[Input data Boundary: Start]
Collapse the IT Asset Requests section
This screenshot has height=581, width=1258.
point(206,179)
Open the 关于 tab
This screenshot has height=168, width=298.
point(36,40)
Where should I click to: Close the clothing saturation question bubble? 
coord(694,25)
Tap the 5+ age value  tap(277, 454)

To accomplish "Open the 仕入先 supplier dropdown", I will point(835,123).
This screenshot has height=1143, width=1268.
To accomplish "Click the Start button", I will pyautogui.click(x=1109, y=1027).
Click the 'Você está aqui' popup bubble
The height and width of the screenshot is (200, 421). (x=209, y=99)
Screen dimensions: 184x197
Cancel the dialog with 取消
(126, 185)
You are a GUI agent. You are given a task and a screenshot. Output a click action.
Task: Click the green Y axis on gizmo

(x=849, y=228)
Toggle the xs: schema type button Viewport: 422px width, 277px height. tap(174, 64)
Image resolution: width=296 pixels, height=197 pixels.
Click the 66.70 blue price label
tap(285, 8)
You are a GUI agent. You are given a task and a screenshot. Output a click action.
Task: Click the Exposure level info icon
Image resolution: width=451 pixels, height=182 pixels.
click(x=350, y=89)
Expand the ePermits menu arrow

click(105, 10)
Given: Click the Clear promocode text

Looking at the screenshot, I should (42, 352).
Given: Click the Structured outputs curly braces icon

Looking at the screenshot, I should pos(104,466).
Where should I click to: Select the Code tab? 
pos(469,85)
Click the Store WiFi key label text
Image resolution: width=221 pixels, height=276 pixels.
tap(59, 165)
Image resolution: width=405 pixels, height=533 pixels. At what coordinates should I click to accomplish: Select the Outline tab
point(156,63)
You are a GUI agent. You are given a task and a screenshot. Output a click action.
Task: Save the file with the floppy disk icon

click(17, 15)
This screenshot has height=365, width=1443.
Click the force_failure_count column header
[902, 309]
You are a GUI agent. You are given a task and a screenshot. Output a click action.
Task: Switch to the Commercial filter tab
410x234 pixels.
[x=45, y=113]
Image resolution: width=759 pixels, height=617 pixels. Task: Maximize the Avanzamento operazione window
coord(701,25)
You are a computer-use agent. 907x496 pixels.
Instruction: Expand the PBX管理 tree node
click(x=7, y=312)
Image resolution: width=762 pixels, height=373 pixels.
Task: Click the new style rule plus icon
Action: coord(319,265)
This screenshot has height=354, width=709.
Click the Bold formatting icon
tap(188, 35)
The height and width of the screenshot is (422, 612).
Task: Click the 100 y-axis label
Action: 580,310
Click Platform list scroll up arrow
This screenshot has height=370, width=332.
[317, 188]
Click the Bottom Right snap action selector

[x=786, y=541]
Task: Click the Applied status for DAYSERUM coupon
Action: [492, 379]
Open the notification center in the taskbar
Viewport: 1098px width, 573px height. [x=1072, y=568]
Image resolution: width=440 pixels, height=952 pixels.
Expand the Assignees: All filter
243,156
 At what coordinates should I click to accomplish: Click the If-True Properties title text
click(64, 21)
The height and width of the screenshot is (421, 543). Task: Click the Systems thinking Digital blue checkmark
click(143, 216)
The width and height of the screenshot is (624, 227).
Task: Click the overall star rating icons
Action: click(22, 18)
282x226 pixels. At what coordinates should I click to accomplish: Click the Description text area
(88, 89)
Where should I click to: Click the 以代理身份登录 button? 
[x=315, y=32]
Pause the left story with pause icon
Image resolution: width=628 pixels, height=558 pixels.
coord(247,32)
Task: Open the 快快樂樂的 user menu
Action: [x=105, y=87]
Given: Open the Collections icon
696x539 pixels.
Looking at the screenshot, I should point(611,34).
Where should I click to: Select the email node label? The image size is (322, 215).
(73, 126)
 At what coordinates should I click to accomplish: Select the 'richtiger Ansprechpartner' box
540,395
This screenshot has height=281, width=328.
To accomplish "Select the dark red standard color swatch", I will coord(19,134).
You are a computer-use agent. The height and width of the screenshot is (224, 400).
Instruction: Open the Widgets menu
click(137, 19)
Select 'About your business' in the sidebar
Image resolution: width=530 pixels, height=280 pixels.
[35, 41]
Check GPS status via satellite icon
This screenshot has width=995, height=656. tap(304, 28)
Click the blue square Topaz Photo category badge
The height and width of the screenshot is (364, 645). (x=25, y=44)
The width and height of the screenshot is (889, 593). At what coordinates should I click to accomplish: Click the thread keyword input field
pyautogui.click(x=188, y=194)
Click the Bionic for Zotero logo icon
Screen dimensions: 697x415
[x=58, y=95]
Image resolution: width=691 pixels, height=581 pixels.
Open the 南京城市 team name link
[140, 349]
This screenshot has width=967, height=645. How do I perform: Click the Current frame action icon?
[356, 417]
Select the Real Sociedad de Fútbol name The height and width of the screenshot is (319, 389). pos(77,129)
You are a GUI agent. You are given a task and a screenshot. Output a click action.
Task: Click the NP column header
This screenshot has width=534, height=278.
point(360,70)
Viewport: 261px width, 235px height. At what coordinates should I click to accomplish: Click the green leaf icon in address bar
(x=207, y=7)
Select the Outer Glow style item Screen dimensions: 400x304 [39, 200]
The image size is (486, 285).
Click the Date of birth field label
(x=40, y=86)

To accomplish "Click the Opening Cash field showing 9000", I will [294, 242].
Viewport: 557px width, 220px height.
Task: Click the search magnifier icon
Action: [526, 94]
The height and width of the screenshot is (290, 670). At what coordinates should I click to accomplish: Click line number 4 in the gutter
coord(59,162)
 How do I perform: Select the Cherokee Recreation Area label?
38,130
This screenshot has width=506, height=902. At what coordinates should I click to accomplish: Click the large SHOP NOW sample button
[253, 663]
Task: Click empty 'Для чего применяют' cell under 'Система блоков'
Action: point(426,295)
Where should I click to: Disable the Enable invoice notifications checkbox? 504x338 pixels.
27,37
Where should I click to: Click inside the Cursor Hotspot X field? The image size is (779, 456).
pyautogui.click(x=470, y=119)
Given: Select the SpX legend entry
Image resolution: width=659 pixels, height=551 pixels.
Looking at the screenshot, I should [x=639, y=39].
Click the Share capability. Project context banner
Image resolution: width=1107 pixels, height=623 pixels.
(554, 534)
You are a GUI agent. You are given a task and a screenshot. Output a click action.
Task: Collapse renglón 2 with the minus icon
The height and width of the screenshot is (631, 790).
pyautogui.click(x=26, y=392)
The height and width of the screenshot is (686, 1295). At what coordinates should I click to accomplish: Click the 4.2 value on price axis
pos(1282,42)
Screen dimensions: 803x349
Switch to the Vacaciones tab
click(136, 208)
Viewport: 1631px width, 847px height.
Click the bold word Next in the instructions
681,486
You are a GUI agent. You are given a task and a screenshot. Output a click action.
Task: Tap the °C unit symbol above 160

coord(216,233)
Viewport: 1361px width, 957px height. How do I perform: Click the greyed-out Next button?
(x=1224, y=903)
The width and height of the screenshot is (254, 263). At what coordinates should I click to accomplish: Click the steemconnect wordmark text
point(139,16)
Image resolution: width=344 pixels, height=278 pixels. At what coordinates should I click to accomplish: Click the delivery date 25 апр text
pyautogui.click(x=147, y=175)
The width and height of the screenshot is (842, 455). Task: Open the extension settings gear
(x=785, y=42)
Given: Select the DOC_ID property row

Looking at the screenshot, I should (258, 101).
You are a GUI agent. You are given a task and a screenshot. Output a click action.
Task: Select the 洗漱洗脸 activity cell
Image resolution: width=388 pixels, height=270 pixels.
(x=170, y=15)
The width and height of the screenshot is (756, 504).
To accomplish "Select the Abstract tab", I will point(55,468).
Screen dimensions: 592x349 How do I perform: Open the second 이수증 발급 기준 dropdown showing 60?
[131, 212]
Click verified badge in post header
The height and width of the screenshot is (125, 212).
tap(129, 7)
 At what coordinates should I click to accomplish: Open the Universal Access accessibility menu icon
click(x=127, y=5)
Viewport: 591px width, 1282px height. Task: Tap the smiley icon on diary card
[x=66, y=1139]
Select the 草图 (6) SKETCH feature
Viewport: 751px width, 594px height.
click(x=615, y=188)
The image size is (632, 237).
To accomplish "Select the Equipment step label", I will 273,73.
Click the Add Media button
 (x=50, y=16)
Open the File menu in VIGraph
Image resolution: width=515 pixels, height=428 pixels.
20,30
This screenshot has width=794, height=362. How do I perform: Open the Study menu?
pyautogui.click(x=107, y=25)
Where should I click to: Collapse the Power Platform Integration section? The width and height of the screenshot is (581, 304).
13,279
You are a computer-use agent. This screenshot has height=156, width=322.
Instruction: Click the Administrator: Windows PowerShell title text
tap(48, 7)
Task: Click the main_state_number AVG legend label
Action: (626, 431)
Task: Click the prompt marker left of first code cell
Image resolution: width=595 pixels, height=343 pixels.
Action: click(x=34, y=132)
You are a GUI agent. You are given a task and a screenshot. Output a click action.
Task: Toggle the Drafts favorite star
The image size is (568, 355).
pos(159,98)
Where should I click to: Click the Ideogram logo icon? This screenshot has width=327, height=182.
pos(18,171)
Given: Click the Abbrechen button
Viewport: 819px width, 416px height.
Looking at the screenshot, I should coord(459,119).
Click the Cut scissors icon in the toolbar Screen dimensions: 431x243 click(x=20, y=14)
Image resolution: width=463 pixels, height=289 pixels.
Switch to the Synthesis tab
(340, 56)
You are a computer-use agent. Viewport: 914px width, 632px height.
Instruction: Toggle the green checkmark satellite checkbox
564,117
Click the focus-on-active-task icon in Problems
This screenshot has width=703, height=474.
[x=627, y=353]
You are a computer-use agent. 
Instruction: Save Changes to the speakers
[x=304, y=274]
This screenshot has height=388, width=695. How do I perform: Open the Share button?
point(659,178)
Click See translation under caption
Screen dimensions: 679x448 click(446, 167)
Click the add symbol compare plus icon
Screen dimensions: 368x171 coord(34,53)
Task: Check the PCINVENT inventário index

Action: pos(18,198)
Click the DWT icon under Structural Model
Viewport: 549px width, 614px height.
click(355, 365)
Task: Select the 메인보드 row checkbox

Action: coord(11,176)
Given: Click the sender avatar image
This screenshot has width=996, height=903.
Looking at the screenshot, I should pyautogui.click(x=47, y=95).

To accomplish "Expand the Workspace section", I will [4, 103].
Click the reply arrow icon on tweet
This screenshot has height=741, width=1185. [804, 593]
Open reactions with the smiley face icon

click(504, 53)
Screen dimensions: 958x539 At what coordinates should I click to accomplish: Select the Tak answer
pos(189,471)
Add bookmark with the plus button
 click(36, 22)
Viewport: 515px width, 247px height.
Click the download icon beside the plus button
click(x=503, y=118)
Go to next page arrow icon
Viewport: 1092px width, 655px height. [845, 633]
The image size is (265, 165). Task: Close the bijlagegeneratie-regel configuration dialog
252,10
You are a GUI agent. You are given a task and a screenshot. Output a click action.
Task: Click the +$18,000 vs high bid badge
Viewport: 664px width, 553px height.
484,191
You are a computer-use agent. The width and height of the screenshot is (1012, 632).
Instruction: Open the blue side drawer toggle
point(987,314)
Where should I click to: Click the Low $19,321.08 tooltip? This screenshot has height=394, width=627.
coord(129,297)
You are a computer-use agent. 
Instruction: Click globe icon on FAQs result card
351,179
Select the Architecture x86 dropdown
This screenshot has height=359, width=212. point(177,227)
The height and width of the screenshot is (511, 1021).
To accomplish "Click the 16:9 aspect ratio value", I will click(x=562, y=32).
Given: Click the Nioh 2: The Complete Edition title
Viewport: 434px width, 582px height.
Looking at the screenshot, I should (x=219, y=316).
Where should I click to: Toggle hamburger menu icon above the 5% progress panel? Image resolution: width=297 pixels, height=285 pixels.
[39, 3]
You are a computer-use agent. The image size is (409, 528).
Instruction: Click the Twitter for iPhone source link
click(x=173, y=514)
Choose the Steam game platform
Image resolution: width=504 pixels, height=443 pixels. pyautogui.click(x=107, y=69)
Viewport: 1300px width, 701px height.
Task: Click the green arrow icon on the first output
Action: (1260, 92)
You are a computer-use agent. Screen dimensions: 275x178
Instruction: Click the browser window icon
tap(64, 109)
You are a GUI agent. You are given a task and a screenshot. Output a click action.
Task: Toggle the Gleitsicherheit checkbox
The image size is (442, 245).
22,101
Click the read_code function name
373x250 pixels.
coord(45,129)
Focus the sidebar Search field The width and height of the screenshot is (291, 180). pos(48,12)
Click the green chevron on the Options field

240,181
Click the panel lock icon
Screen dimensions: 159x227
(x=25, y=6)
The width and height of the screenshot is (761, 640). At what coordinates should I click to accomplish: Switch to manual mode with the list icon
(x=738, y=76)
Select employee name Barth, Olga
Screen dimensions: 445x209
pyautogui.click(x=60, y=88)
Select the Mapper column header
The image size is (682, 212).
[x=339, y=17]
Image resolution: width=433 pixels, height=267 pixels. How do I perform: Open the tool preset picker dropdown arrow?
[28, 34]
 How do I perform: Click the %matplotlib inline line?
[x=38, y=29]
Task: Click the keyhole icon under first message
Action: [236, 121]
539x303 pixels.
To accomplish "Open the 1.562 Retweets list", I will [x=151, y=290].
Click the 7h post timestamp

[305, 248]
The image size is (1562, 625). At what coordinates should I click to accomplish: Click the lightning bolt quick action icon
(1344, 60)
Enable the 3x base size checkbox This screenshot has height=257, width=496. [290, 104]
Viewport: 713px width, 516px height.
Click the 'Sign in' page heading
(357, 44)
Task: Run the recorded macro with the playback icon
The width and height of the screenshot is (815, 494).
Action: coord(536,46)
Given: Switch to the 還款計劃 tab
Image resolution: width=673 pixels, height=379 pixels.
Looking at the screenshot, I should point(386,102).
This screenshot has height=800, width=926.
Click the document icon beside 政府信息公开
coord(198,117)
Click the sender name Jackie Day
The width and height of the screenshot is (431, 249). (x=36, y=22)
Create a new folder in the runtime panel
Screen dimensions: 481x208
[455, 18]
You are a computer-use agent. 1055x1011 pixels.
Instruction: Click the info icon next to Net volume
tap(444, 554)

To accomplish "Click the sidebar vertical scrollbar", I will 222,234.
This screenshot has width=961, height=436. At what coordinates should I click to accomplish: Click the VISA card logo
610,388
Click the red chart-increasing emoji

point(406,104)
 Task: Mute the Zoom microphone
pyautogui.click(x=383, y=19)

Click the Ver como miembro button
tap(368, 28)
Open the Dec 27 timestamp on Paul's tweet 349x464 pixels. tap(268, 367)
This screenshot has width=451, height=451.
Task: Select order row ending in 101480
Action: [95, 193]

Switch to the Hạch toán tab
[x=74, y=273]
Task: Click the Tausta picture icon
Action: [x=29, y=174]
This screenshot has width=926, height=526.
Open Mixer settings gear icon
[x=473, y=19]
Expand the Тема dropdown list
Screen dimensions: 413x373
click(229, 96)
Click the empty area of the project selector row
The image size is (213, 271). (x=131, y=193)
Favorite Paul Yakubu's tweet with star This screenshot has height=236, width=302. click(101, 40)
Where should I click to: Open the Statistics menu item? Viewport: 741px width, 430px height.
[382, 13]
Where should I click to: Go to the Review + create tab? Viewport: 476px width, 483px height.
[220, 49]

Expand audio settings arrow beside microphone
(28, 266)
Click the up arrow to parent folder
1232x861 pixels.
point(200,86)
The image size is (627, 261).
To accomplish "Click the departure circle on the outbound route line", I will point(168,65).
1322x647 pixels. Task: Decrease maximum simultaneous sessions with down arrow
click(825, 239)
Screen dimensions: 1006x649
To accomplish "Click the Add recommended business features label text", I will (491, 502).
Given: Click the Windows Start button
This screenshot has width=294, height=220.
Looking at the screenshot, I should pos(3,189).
[Input data Boundary: End]
From the entries, copy every line in which the string "computer" can be found.

You are a computer-use agent. 907x496 pixels.
You are a computer-use agent. The height and width of the screenshot is (224, 400).
You are a computer-use agent. This screenshot has height=156, width=322.
You are a computer-use agent. Viewport: 914px width, 632px height.
You are a computer-use agent. 
You are a computer-use agent. The width and height of the screenshot is (1012, 632).
You are a computer-use agent. 
You are a computer-use agent. The image size is (409, 528).
You are a computer-use agent. Screen dimensions: 275x178
You are a computer-use agent. 1055x1011 pixels.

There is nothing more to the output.